On 5/28/20 7:46 AM, László Várady (lvarady) wrote:
Notice: This message was sent from outside the University of Victoria email system. Please be cautious with links and sensitive information.

Hi,

> 1. The OS UDP buffer seems to be 128MB in size and the so_rcvbuf configured ins 64M in size. Is that because the syslog-ng configuration of so_rcvbuf is in characters but the OS buffer is in bytes?

This is because the kernel doubles the value set by syslog-ng (to allow space for bookkeeping overhead), and this doubled value is returned by getsockopt(2) and other tools.


Thanks.



> 3. Increasing the log_iw_size or the log_iw_size actually seems to make things worse.

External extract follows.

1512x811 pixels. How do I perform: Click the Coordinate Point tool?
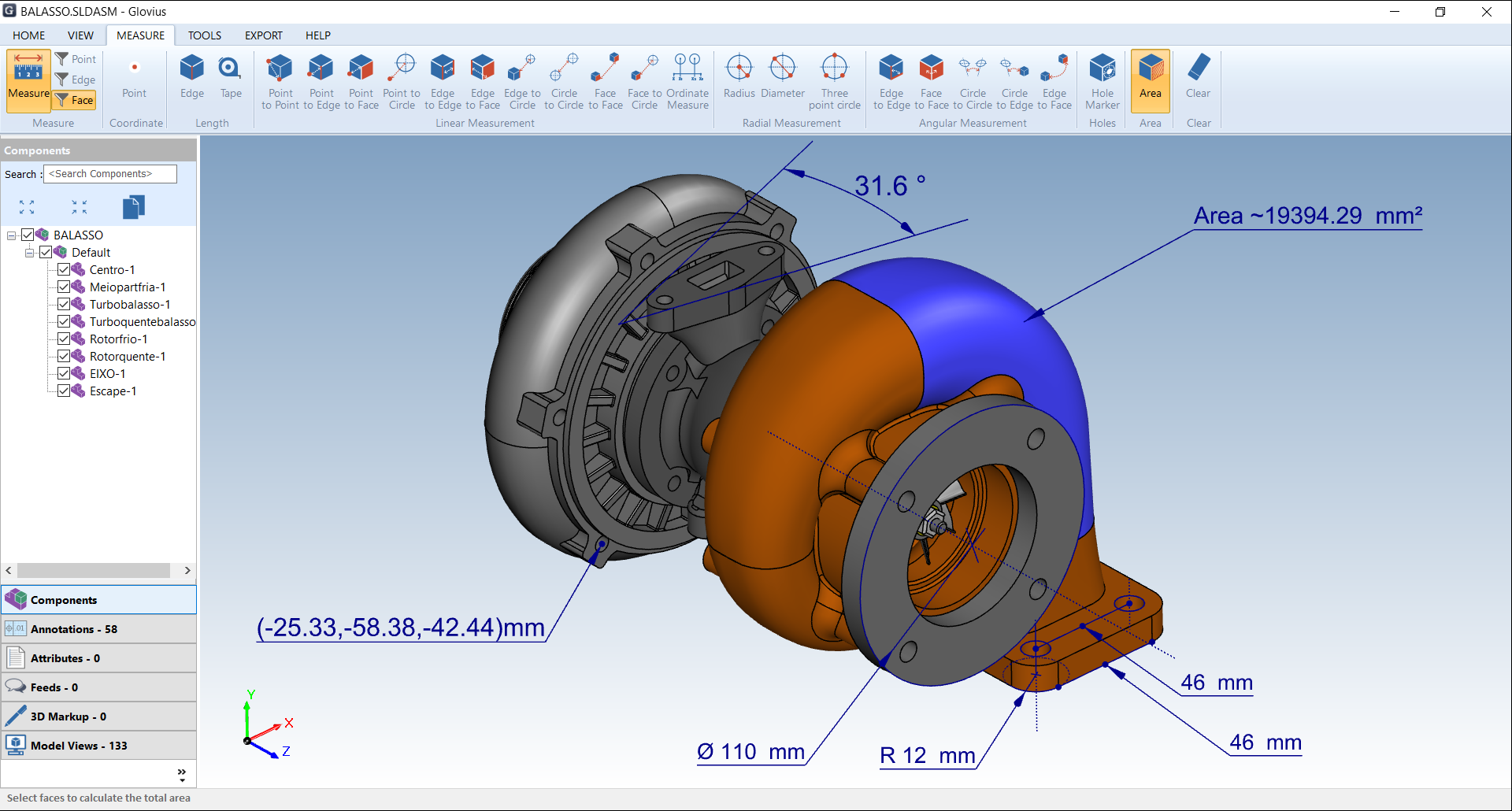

These 2 values already seem high enough.
Disabling flow-control is also a good idea IMO, when using UDP sources.


Flow control is completely disabled. Or more precisely unspecified. It occurs to me that perhaps the default is enabled?



> All suggestions that help me understand this and help to minimize the drops are welcome.

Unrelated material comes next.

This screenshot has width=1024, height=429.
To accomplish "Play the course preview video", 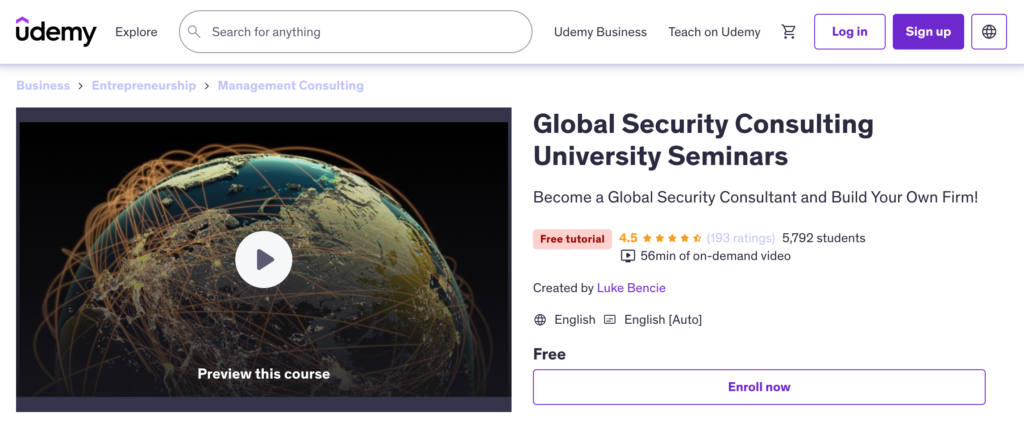I will [264, 259].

Could you share how incoming packets are distributed across the 8 sockets?

The default SO_REUSEPORT mechanism distributes packets based on the hash of (peer IP address, port) and (local IP address, port),
Hashing collision is also likely to happen [1], so if you encounter this problem, there are other possible resolutions. The commercial syslog-ng version has, for example, an
udp-balancer() driver, that uses custom BPF programs to achieve an even distribution of packets.


It is a single device, single IP, single port, so there is just one socket that is overwhelmed. This will probably be the same failure to process fast enough if we move to a TCP transport.



[1] https://blog.cloudflare.com/how-to-receive-a-million-packets/


I will read through this blog.


-- 
Evan Rempel